Begin Record extracts
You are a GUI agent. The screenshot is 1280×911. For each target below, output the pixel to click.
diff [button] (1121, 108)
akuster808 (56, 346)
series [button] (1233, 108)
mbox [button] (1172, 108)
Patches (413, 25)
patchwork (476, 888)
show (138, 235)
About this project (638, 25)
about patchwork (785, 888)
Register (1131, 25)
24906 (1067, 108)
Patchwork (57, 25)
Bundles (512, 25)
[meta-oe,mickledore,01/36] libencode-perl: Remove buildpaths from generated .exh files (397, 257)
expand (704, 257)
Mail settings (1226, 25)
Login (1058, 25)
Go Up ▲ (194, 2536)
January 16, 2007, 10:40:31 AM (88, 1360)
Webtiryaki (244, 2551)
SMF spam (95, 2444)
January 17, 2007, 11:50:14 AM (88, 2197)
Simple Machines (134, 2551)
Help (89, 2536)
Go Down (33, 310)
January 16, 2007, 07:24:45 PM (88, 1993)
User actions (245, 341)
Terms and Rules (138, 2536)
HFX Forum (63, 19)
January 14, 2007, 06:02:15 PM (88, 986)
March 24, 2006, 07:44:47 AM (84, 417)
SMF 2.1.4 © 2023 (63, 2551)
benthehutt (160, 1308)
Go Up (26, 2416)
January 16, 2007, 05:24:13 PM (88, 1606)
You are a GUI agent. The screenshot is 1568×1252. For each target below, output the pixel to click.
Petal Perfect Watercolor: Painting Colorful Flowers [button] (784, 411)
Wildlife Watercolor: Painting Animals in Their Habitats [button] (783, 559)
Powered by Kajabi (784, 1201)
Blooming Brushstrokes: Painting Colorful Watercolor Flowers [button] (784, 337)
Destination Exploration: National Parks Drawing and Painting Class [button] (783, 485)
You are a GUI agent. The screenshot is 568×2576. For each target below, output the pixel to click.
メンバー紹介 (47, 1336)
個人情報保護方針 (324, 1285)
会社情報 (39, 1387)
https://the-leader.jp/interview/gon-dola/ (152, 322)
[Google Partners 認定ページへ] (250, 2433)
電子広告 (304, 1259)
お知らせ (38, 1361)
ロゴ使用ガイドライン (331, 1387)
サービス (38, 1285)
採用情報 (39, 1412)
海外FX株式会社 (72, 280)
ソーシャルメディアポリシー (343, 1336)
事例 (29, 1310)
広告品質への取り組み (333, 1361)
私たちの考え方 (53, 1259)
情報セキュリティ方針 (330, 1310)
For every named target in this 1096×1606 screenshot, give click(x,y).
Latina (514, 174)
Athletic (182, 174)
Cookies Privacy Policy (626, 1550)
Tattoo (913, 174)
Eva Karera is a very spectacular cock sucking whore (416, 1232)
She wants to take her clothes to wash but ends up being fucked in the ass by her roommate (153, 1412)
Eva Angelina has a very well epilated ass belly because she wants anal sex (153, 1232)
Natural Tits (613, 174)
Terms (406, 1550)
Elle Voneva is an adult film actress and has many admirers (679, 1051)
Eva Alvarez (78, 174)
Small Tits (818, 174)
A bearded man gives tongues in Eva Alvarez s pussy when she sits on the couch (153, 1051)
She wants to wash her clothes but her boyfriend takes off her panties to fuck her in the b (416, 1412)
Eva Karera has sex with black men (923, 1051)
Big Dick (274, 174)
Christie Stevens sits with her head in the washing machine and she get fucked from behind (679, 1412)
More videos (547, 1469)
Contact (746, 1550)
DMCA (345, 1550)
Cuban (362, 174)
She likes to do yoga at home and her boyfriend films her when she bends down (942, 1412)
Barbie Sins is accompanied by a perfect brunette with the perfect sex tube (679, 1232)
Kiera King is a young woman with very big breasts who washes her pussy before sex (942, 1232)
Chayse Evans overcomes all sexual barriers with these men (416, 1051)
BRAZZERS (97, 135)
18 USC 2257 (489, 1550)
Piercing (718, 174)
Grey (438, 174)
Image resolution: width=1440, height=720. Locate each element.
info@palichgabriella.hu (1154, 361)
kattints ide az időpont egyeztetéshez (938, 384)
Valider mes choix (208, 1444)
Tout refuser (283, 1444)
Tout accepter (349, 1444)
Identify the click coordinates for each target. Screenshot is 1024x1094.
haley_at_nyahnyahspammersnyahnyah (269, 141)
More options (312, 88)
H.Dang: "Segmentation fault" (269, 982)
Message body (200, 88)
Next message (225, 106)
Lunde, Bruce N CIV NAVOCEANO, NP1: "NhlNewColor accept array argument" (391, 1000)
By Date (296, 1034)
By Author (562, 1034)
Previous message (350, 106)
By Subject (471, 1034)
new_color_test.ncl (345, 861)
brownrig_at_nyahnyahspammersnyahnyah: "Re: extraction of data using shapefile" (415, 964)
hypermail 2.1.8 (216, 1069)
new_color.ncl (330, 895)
End Record extracts
▶ [Problem]
Collect every line of the data above that contains the word "wants", and copy each one.

▶ [Exercise result]
She wants to take her clothes to wash but ends up being fucked in the ass by her roommate (153, 1412)
Eva Angelina has a very well epilated ass belly because she wants anal sex (153, 1232)
She wants to wash her clothes but her boyfriend takes off her panties to fuck her in the b (416, 1412)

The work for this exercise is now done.